Here's a taste of what could be in store.

What is the Blockchain?

According to Wikipedia:

“A Blockchain is a distributed data store that maintains a continuously growing list of data records that are hardened against tampering and revision, even by operators of the data store’s nodes. The most widely known application of a Blockchain is the public ledger of transactions for cryptocurrencies, such as Bitcoin. This record is enforced cryptographically and hosted on machines running the software.”

Smart Contracts: One of the potential uses of Blockchain technology is to create Smart Contracts. What are Smart Contracts? According to Jay Cassano writing for Fastcolabs.com: “Smart Contracts are computer programs that can automatically execute the terms of a contract. Someday, these programs may replace lawyers and banks for handling certain common financial transactions.”

No wonder that Smart Contracts have been described as “Cryptocurrency’s Killer App.” How do they work? A Smart Contract is a computer program. Unlike most computer programs, they can interact with real-world assets. But it is the link with cryptocurrencies such as Bitcoin that give Smart Contracts their legs. The Smart Contract can trigger payments when a pre-programmed condition is triggered.

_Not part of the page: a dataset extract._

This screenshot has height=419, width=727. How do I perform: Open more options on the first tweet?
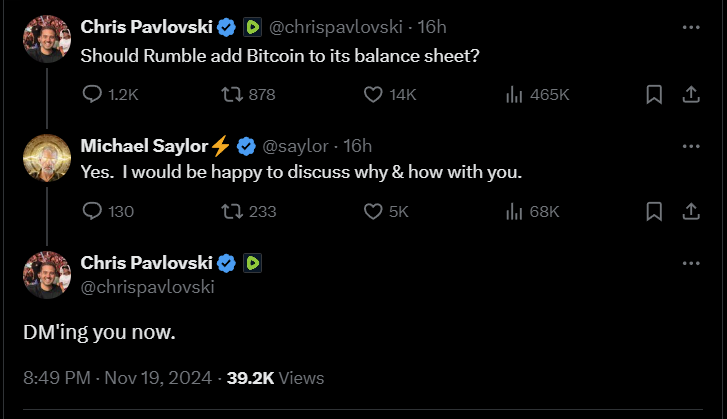(690, 27)
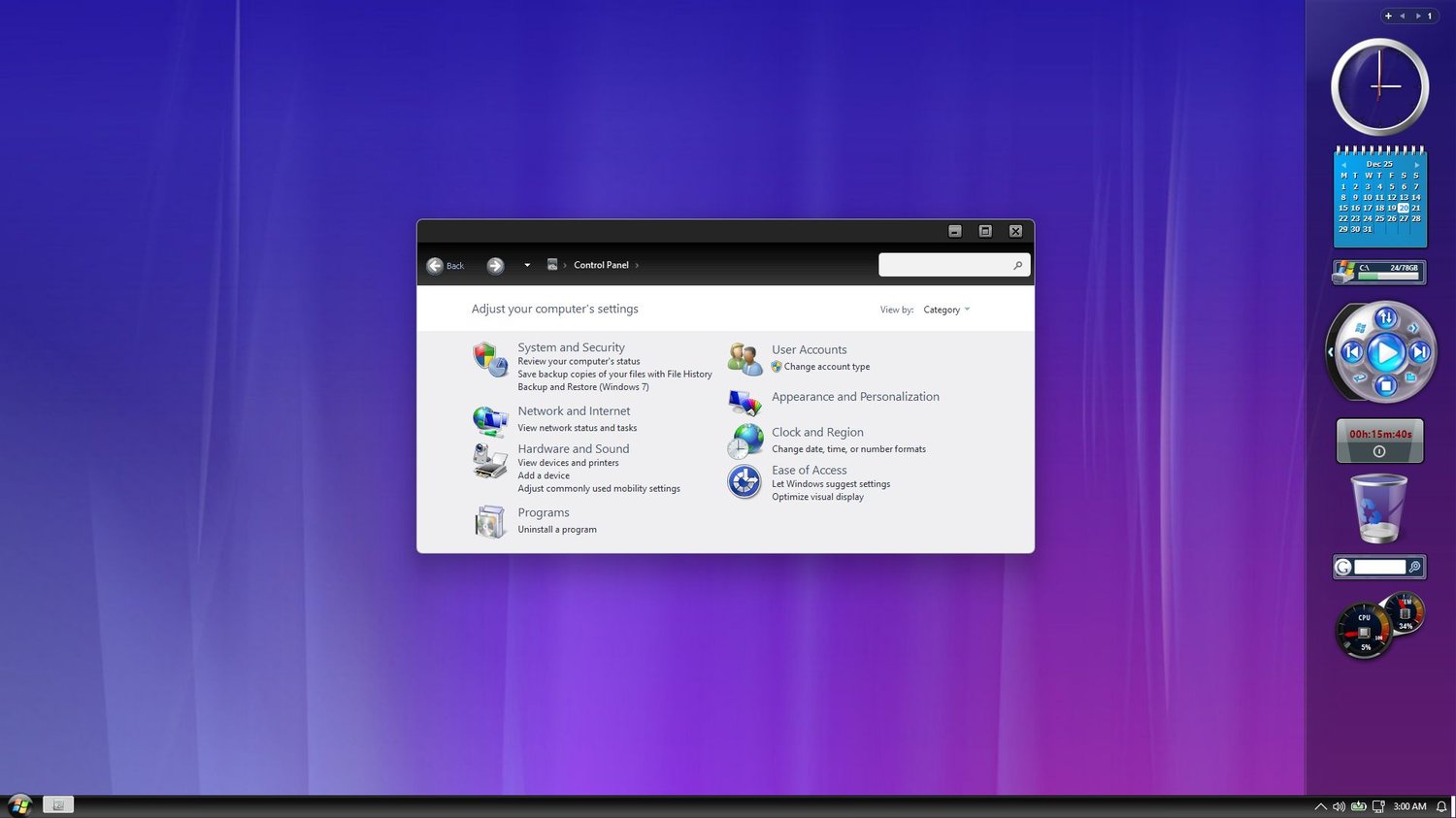The image size is (1456, 818).
Task: Click the volume icon in system tray
Action: (1339, 806)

One example discussed combines the Smart Contract with Bitcoin and the “Internet of Things” where physical objects are connected to and interact with the Internet.

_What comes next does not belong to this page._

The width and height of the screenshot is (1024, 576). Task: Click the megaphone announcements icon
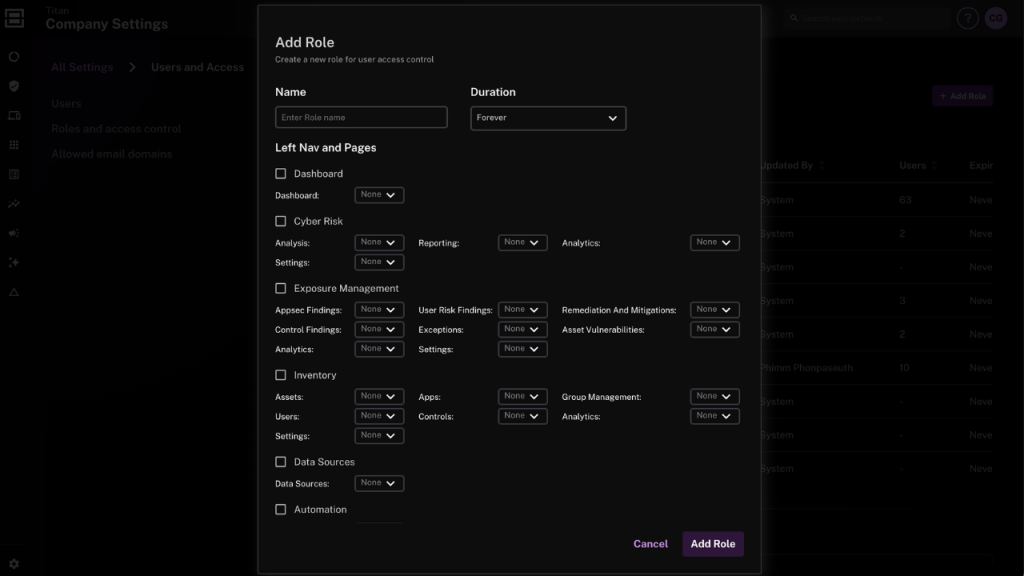pyautogui.click(x=13, y=232)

Let us assume that the physical object is a car, purchased on credit from the auto dealership. The client and the dealership enter a “Smart Contract.” So long as the finance payment (in Bitcoin) are paid on time, everything is great. If the Bitcoin payment is not paid on time, the Smart Contract triggers the digital car keys to stop working through the Internet. The car transmits its location
to the towing company who can come and get it. No collection proceeding, no lawyers and no court.

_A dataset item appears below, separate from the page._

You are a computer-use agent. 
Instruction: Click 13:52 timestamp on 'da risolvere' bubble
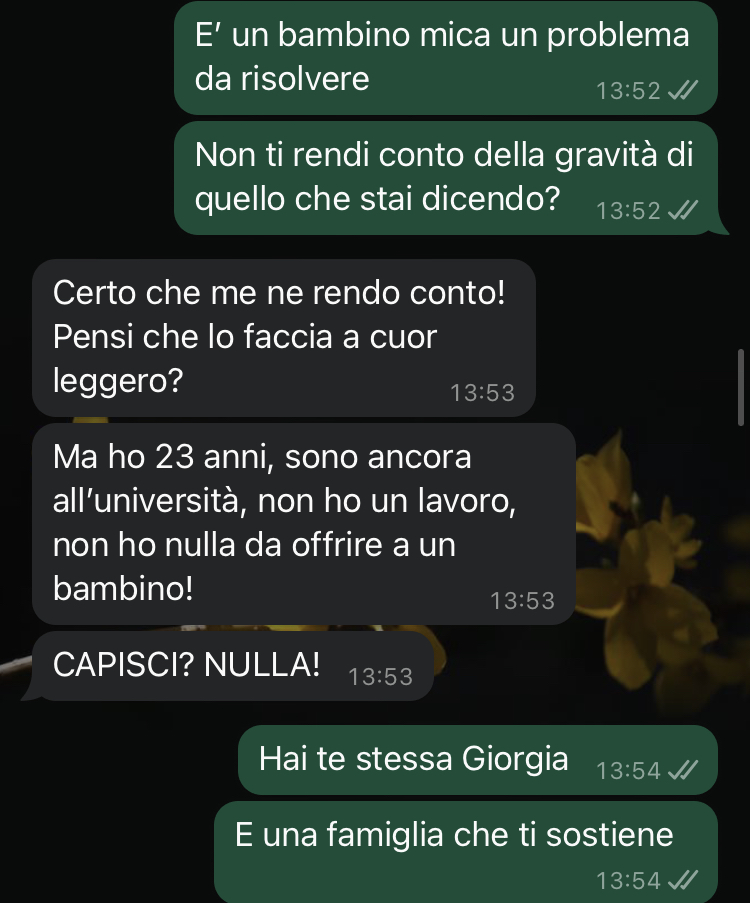[628, 91]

The argument for Smart Contracts reaches into providing financing to those who could not otherwise qualify, given the risk. The theory runs that if the cost of collection falls to near zero, then banks and other lenders might make loans to otherwise disadvantaged people to purchase “smart property.”

None of this has been tested into court and will most probably require some legislative changes. But that hasn’t stopped people from working on this: “There are currently two major open source projects working on Smart Contracts, both of which have taken big leaps forward this year. One is called Codius and the other is Ethereum. Codius was developed by Ripple Labs, which also created its own digital currency called Ripple. Codius aims to be interoperable between a variety of cryptocurrency, such as Ripple and Bitcoin, although it is managed by the private company.”

Lawyers may have to morph into the creators of Smart Contracts.